### TEXT SHOWN
━━━━━━

Scott Bell – Douglas Hospital Research Centre, McGill University
Bell, S., et al., 2019. Mutations in ACTL6B Cause Neurodevelopmental Deficits and Epilepsy and Lead to Loss of Dendrites in Human Neurons. The American Journal of Human Genetics 104, 815–834.
Link to paper
This study was supported by Canadian Institutes of Health grants awarded to the labs of both Dr. Carl Ernst and Dr. Phillipe Campeau. Dr. Bell is grateful to have been supported by a Fonds de recherche du Québec – Santé Doctoral Scholarship for this study.
Dr. Bell did this work in Montreal, Quebec, and is currently attending medical school in Calgary, Alberta
Discovery of mutations in ACTL6B gene offers insight into brain development and two novel neurodevelopmental diseases
A team of researchers, led by Dr. Scott Bell in the laboratory of Carl Ernst at the Douglas Hospital Research Centre (affiliated to McGill University) has identified a gene called ACTL6B which plays an important role in brain development. The researchers found that the ACTL6B gene, a crucial component the DNA remodeling machinery, was implicated in two distinct neurodevelopmental diseases — depending on the type of mutation observed. The discovery started with an effort to diagnose two young siblings in Quebec who were experiencing seizures and neurodevelopmental deficits.
In order to further investigate the disorder in the two affected siblings, Dr. Bell made induced pluripotent stem cells (iPSCs) from the toddlers’ skin cells. From these, he produced neurons he could compare to neurons derived from healthy individuals. The ACTL6B mutated neurons from the patients failed to properly develop, an issue that disappeared when Dr. Bell then repaired the mutation in ACTL6B.
A medical geneticist working at a large children’s hospital, CHU Sainte-Justine Research Center at the University of Montreal, Dr. Philippe Campeau was also studying the same gene when he heard a lecture by Dr. Ernst about these results. His studies involved two families in an epilepsy genome study. Dr. Ernst and Dr. Campeau reached out to other researchers around the world and were able to identify 20 cases, in over 10 countries, of individuals with similar defects in brain development who also had mutation in the ACTL6B gene. These twenty patients were found to fall into two distinct groups of symptoms and types of mutations in ACTL6B, demonstrating two related but distinct new genetic diseases.

━━━━━━

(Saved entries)
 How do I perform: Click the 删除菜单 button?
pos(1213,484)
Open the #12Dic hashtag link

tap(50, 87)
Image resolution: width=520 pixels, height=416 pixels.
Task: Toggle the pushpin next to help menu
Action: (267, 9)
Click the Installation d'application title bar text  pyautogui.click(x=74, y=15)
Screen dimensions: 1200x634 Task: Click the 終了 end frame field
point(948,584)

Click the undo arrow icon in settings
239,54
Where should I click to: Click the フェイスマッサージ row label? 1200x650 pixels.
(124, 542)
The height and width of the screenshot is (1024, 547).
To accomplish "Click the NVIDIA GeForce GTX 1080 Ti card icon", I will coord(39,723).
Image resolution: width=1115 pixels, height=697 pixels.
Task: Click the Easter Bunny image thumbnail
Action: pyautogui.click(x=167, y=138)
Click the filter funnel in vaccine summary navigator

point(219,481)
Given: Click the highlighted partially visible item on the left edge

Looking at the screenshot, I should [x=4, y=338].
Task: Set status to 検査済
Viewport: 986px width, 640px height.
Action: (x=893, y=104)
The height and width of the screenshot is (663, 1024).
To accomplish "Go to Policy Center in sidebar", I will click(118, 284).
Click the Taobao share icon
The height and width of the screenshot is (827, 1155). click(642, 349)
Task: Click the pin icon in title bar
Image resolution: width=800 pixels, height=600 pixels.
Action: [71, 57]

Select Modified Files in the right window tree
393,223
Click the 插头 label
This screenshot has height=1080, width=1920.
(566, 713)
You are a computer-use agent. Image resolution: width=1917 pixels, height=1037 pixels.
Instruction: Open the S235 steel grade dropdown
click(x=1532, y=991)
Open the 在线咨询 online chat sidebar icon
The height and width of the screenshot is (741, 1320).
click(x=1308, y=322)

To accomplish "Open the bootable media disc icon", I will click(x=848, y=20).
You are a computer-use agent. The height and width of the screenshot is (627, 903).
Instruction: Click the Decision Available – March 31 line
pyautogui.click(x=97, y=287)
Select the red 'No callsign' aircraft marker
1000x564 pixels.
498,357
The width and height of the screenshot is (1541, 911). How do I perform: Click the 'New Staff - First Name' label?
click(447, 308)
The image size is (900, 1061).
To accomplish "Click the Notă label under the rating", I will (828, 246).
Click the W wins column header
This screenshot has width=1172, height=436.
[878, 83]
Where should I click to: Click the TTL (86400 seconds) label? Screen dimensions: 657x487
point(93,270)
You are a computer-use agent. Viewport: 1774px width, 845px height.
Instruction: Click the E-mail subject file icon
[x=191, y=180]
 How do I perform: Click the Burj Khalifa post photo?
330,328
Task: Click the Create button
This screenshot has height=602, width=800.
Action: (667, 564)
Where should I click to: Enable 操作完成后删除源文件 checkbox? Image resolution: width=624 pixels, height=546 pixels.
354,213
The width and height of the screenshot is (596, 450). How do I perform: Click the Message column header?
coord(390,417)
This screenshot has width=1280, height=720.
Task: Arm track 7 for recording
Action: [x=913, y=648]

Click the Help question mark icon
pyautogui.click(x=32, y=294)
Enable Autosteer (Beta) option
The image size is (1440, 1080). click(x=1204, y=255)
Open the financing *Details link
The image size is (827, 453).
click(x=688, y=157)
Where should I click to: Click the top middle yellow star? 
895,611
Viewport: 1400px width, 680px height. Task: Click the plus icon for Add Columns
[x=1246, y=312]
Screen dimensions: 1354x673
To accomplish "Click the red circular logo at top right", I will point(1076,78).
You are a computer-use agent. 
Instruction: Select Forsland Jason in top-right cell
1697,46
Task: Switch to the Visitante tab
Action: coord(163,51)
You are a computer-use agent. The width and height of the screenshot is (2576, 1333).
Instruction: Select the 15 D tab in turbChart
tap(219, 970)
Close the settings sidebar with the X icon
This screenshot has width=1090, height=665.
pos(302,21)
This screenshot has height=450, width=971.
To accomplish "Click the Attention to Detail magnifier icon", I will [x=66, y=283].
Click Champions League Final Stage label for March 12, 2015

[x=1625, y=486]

━━━━━━

### EXERCISE DIRECTIONS
In the article on the ACTL6B gene, how many cases did Dr. Ernst and Dr. Campeau identify, and in how many countries? These saved entries were taken from a different source than the article.

### ANSWER FOR THE TASK
They identified 20 cases in over 10 countries.